Renaming to MEASURE_EVENTDATE_DURATIONINSECONDS definetly clarifies.
I'd missed the 08/10 example, yes that should be 259200.
I'd suggest we use the word duration in the example as well:
dwc:eventDate="1880-05-08" has a duration of 86400 seconds. dwc:eventDate="1880-05-08/10" has a duration of 259200 seconds.
If we included leap seconds, and users filtered on resolution of one day or better, with a threshold of 86400 seconds to a day, they would exclude any occurrences with eventDate values that were the days that have leap seconds. Taking the position that all days have 86400 seconds simplifies filtering for them. The warning about leap days then is a warning that eventDate=1980 is 86400 seconds longer than eventDate=1981, and users filtering to the resolution of one year need to take the potential presence of leap days into account. If we implemented one of the proposed validations that this measure superceeded, validation eventDate duration one year or less, then we'd have to explicitly handle leap days in the definition of that validation (or any other similar validation, using this measure lets us pass of a decision on how to handle that to users in a way that bests fits their own needs.
@Tasilee we should add a MEASURE_COORDINATEUNCERTANTYMETERS as a similar measure to formalize filtering on coordinate uncertantiy within the framework, it should be a lot easier, just report the value of dwc:coordinateUncertantyInMeters if it is a number and if decimalLatitude and decimalLongitude are non-empty for a SingleRecord. Consumers of data quality test results would then have a formal description of a filtering attribute. It is trivial enought to describe that we missed it, but I think you are right, we need it.

══════════════════════════════

• **Aim**:
Transcribe the forum comment above about eventDate durations word for word, from start to finish.

• **Material provided**:
══════════════════════════════

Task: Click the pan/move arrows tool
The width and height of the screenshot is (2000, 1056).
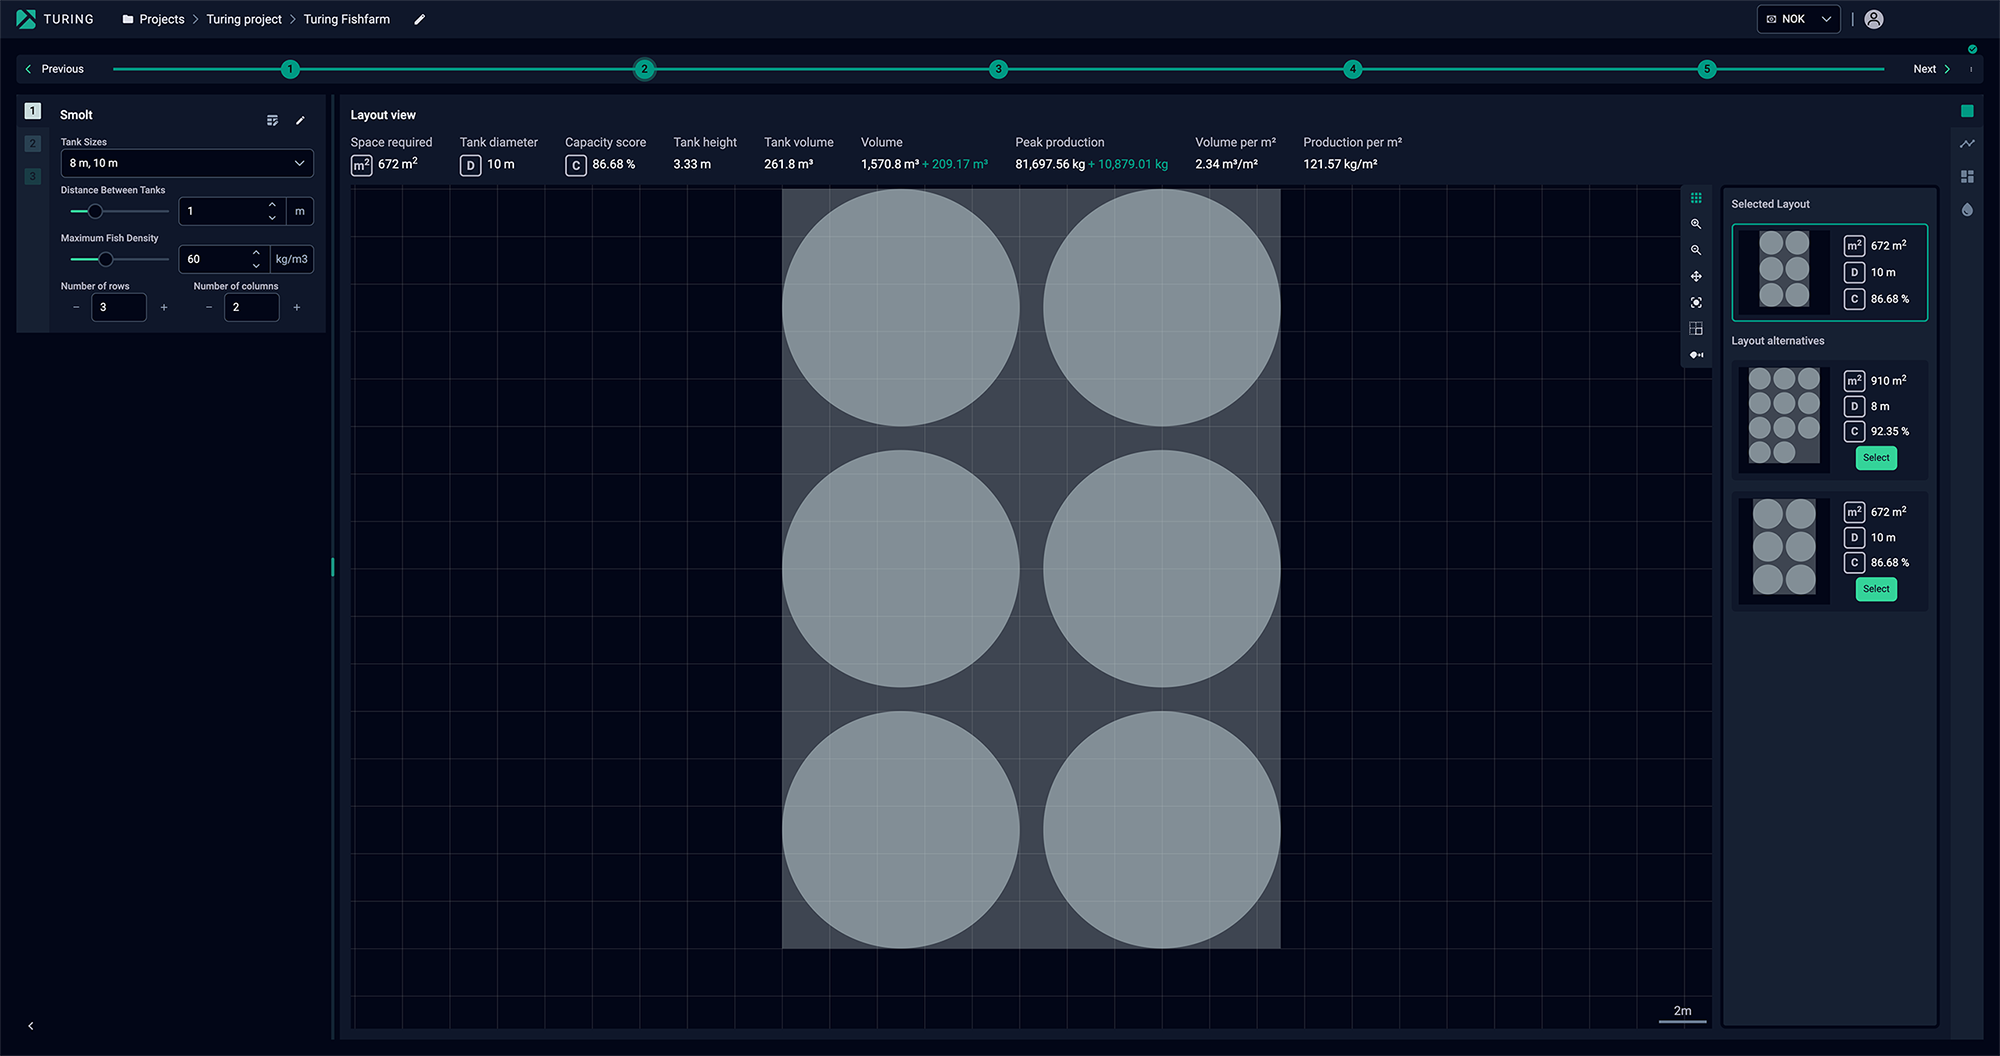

══════════════════════════════

• **Exercise result**:
Renaming to MEASURE_EVENTDATE_DURATIONINSECONDS definetly clarifies.
I'd missed the 08/10 example, yes that should be 259200.
I'd suggest we use the word duration in the example as well:
dwc:eventDate="1880-05-08" has a duration of 86400 seconds. dwc:eventDate="1880-05-08/10" has a duration of 259200 seconds.
If we included leap seconds, and users filtered on resolution of one day or better, with a threshold of 86400 seconds to a day, they would exclude any occurrences with eventDate values that were the days that have leap seconds. Taking the position that all days have 86400 seconds simplifies filtering for them. The warning about leap days then is a warning that eventDate=1980 is 86400 seconds longer than eventDate=1981, and users filtering to the resolution of one year need to take the potential presence of leap days into account. If we implemented one of the proposed validations that this measure superceeded, validation eventDate duration one year or less, then we'd have to explicitly handle leap days in the definition of that validation (or any other similar validation, using this measure lets us pass of a decision on how to handle that to users in a way that bests fits their own needs.
@Tasilee we should add a MEASURE_COORDINATEUNCERTANTYMETERS as a similar measure to formalize filtering on coordinate uncertantiy within the framework, it should be a lot easier, just report the value of dwc:coordinateUncertantyInMeters if it is a number and if decimalLatitude and decimalLongitude are non-empty for a SingleRecord. Consumers of data quality test results would then have a formal description of a filtering attribute. It is trivial enought to describe that we missed it, but I think you are right, we need it.